This is a (quite manual) eval for filling in the backend given a frontend app.
For each task, we have a Next.js app filled out that implements the given functionality with all of its state in-memory within the browser.
Then, for each backend (currently just Convex and Supabase), we have a template that layers on top of the task that implements auth and sets up the connection to the backend. The template is generic and doesn't include any task-specific logic, however.
We call this layering "tangling" (in homage to TeX), where we take a given task and given backend and create a directory as a starting point for Cursor.
pdm install
Before starting, you need to configure the .env.local
files in each template.
We have a few templates for Next apps with different backend stacks (Convex, Supabase). These templates set up connections from the frontend to the backend and auth but don't implement anything other than a basic "Hello World" homepage.
Then, we have a few tasks that are just Next apps that specify an app with only in-memory state management.

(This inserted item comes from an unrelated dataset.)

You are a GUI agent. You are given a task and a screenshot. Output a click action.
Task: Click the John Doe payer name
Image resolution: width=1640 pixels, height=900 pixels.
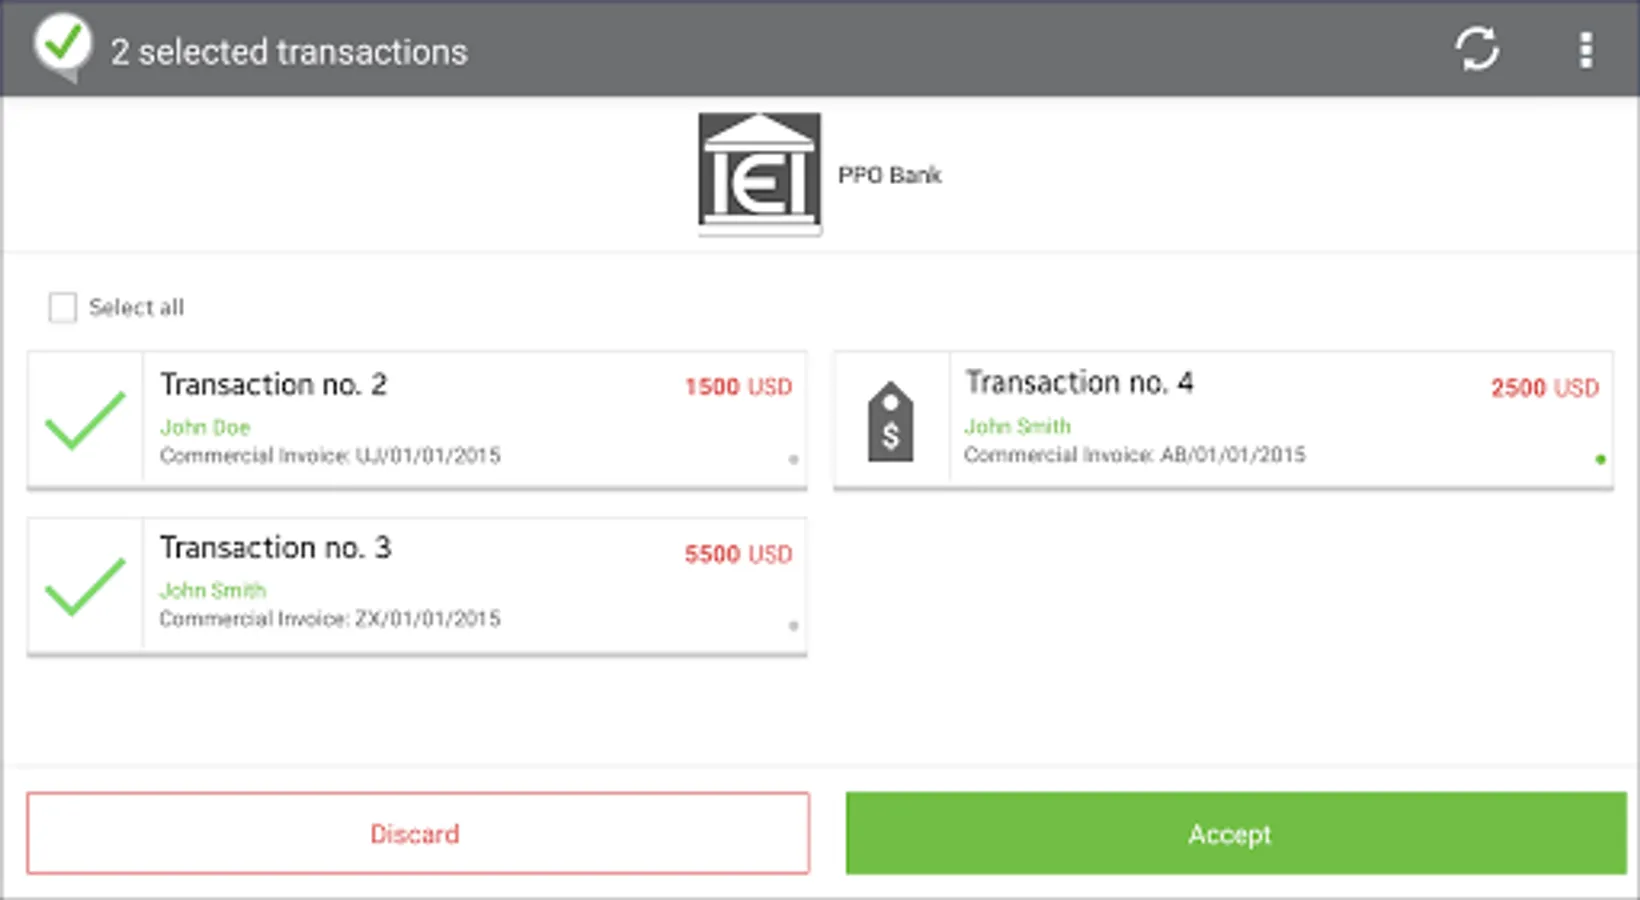pos(205,427)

Finally, a "tangling" process links the two together, making a task for filling out the backend from a given task and backend.
cd templates/convex
bun i
bunx convex dev
Check that the .env.local
file is present.
- TODO: We need to set up Convex auth on the deployment.
cd templates/supabase
bun i
Set up a Supabase project and write out an .env.local
file.
NEXT_PUBLIC_SUPABASE_URL=https://...
NEXT_PUBLIC_SUPABASE_ANON_KEY=...
First, tangle the desired task and backend into a directory within the results
directory.
mkdir -p results/2025-01-31/todo_app
pdm run python -m tangle templates/supabase tasks/001-todo_app/project results/2025-01-31/todo_app/supabase
Then, start a Cursor Composer session, using the TASK.md
in the task directory and including the
backend-specific guidelines copied into the test directory.
I usually record my screen during this session and intervene as little as possible.
Then, after grading, I usually write a GRADING.txt
file into the result directory. This is all still very manual and takes ~30m per test.